# Off Season



## hunter14 (Oct 14, 2009)

3D, video games, bike, goes by quick


----------



## BowBoy78 (Aug 17, 2009)

sports take up most of my time
but i fish and snag at the river
snaged a 24 pound asian carp the other day at keokuk


----------



## cali hunter (Oct 31, 2009)

3-d and bass and striper fishing.
and my favorite bowfishing the carp should be coming up soon with 80 degree weather


----------



## PA3-DArcher4 (Nov 5, 2008)

sports, PRACTICE!, 3D, groundhog huntin, turkey huntin, scouting, some video games, 4wheeler


----------



## Ignition kid (Oct 7, 2008)

I shoot a little bit of 3-d, trap, sporting clays, and hog hunt.


----------



## I'm Not Ted (Feb 12, 2009)

Track and weight lifting for now, football soon, and practicing. Bowfishing will be good soon too...


----------



## Ignition kid (Oct 7, 2008)

I'm Not Ted said:


> Bowfishing will be good soon too...


+1! I want to go bowfishing this year, haven't done it before, and I'm in one of the bests states to do it!


----------



## I'm Not Ted (Feb 12, 2009)

Yep, may take a trip tomorrow as the temps have been WAAAAY up this week.

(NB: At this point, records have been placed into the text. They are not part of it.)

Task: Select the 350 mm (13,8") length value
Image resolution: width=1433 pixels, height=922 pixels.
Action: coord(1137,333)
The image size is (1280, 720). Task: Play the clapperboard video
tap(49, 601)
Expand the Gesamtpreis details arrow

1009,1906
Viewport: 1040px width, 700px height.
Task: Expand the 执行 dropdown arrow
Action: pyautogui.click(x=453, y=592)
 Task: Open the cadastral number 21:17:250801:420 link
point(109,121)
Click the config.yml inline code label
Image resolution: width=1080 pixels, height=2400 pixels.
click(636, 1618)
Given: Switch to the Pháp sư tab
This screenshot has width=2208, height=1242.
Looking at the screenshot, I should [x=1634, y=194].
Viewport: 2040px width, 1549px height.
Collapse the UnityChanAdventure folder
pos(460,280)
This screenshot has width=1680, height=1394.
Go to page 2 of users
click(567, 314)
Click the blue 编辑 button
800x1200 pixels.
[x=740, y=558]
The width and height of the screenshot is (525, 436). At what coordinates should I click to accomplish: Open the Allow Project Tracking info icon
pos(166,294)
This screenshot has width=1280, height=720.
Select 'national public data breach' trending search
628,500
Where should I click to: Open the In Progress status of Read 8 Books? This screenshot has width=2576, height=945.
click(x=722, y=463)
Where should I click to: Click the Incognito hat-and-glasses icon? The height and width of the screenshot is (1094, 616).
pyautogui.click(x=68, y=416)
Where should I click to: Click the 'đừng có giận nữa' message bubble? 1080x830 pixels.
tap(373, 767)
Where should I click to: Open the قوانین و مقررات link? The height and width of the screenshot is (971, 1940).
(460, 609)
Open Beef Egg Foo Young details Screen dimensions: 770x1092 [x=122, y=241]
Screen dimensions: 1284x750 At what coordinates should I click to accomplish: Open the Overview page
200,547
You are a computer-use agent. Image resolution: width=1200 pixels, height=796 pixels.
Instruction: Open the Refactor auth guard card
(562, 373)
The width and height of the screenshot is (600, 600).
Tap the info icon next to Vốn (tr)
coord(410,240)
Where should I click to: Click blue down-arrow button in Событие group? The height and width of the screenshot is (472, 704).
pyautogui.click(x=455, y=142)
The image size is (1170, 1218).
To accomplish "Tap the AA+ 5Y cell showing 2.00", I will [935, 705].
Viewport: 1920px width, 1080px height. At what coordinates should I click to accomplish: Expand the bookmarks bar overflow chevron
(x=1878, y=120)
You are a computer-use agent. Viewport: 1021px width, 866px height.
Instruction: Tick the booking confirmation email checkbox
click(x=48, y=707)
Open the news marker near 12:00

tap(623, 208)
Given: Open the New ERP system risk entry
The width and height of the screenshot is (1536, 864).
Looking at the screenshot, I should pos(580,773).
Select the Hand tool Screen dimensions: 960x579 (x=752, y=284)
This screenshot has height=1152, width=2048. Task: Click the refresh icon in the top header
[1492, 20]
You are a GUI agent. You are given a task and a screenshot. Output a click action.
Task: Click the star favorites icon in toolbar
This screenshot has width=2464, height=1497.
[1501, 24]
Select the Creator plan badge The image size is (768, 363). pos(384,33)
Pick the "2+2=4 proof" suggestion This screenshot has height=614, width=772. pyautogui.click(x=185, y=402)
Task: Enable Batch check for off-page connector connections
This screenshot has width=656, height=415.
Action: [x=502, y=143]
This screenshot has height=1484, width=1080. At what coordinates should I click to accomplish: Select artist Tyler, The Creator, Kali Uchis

The water should be warming up.


----------



## Diamond_Archer (Apr 8, 2010)

I have been shooting 3Ds, going turkey hunting in a week, and bow fishing soon.


----------



## kegan (Aug 28, 2006)

Shooting, building/working, and school.


----------



## muzzyman1212 (Mar 28, 2009)

*offseason*

mainly kayaking and baseball


----------



## hoytalphamax (Jan 26, 2009)

Spots,3D,Coyote huntin,Turkey Huntin,Lookin at deer in the summer see what the heards lookin like theres always something


----------